Ausgewählter Textauszug:
━━━━

Viele Menschen beschäftigen sich mit dem Thema, ob sie weiterhin zur Miete wohnen möchten, oder lieber im Rahmen einer Baufinanzierung versuchen, eine eigene Wohnung oder ein Haus zu erwerben. Für die endgültige Entscheidung zwischen den beiden Alternativen spielen mehrere Faktoren eine Rolle.
Zunächst einmal ist natürlich die Grundvoraussetzung für eine erfolgreiche Immobilienfinanzierung, dass der Kunde auch genügend verdient, um sich die anfallenden Kreditraten leisten zu können. Das ist allerdings häufiger der Fall, als man vielleicht zunächst annimmt, denn im Grunde muss eine Baufinanzierung gar nicht teurer sein, als die monatlich zu zahlende Miete.
Hat man herausgefunden, dass die Baufinanzierung aufgrund der wirtschaftlichen Verhältnisse ohne Probleme durchzuführen wäre, stellt sich dennoch die grundsätzliche Frage, ob man diese Belastung auf sich nehmen möchte. Natürlich stellt der Eigenheimbesitz - bei allen Vorteilen - auch ein größeres Risiko im Vergleich zur Mietwohnung oder einem gemieteten Haus dar. Denn für alle Dinge rund um das Eigenheim ist man nun selber verantwortlich und kann sich nicht mehr an den Vermieter wenden.
Hinzu kommt, dass man natürlich auch ein erhebliches finanzielles Risiko mit der Finanzierung eingeht. Die Kreditrate mag in der ersten Zeit ohne Probleme zu bezahlen sein, aber wie sieht es aus, wenn unvorhersehbare Ereignisse wie Krankheit oder Arbeitslosigkeit die finanziellen Möglichkeiten plötzlich merklich reduzieren? Auch solche Fragen muss man sich im Vorfeld einer Immobilienfinanzierung stellen.

━━━━

Übungsdaten:
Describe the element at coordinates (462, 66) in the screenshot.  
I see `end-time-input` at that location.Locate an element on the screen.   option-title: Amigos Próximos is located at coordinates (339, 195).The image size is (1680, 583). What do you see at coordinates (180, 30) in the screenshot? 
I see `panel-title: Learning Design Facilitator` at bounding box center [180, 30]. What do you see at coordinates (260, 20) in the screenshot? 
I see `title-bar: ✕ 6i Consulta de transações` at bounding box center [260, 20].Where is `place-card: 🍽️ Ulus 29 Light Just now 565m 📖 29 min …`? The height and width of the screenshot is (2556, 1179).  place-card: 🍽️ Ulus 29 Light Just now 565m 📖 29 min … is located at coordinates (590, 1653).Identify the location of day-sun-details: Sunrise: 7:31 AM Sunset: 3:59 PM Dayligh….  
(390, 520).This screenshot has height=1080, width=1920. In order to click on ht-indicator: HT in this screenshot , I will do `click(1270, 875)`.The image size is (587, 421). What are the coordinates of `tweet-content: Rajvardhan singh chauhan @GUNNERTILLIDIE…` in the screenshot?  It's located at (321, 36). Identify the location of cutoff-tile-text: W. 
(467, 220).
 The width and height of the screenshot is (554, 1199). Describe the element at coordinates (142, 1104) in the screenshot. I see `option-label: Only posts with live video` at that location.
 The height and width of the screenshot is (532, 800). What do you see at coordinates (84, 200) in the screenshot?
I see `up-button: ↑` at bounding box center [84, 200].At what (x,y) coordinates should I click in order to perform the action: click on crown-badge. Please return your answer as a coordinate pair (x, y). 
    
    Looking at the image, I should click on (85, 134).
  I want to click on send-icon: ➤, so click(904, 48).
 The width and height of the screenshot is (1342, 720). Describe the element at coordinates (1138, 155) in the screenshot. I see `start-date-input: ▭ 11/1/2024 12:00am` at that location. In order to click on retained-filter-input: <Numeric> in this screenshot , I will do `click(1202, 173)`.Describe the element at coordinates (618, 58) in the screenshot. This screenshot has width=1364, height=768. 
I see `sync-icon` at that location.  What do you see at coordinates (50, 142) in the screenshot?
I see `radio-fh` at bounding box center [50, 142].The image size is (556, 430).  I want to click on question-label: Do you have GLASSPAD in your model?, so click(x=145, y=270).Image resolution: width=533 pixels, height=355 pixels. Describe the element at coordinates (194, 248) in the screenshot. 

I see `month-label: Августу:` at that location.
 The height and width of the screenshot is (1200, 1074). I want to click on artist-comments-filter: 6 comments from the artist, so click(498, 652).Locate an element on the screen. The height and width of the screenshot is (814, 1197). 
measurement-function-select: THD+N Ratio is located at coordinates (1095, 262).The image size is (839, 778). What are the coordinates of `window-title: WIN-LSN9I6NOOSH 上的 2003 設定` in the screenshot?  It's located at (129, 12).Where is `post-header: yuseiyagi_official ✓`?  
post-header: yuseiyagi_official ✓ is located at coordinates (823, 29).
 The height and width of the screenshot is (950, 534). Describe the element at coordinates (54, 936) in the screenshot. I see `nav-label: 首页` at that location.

━━━━

Anforderungen der Aufgaben:
**A)** Was nennt der Textauszug als Grundvoraussetzung für eine erfolgreiche Immobilienfinanzierung?
**B)** Erklären Sie in ein bis drei Sätzen, weshalb der Eigenheimbesitz laut Textauszug ein größeres Risiko darstellt als eine Mietwohnung oder ein gemietetes Haus.
**C)** Geben Sie bitte aus dem Textauszug alles von „Hat man herausgefunden, dass“ bis hinunter zu „den Vermieter wenden.“ wortgetreu wieder.

Lösungen in Reihenfolge:
**A)** Der Kunde muss genügend verdienen, um sich die anfallenden Kreditraten leisten zu können.

**B)** Als Eigentümer ist man für alle Dinge rund um das Eigenheim selbst verantwortlich und kann sich nicht mehr an den Vermieter wenden.

**C)**
Hat man herausgefunden, dass die Baufinanzierung aufgrund der wirtschaftlichen Verhältnisse ohne Probleme durchzuführen wäre, stellt sich dennoch die grundsätzliche Frage, ob man diese Belastung auf sich nehmen möchte. Natürlich stellt der Eigenheimbesitz - bei allen Vorteilen - auch ein größeres Risiko im Vergleich zur Mietwohnung oder einem gemieteten Haus dar. Denn für alle Dinge rund um das Eigenheim ist man nun selber verantwortlich und kann sich nicht mehr an den Vermieter wenden.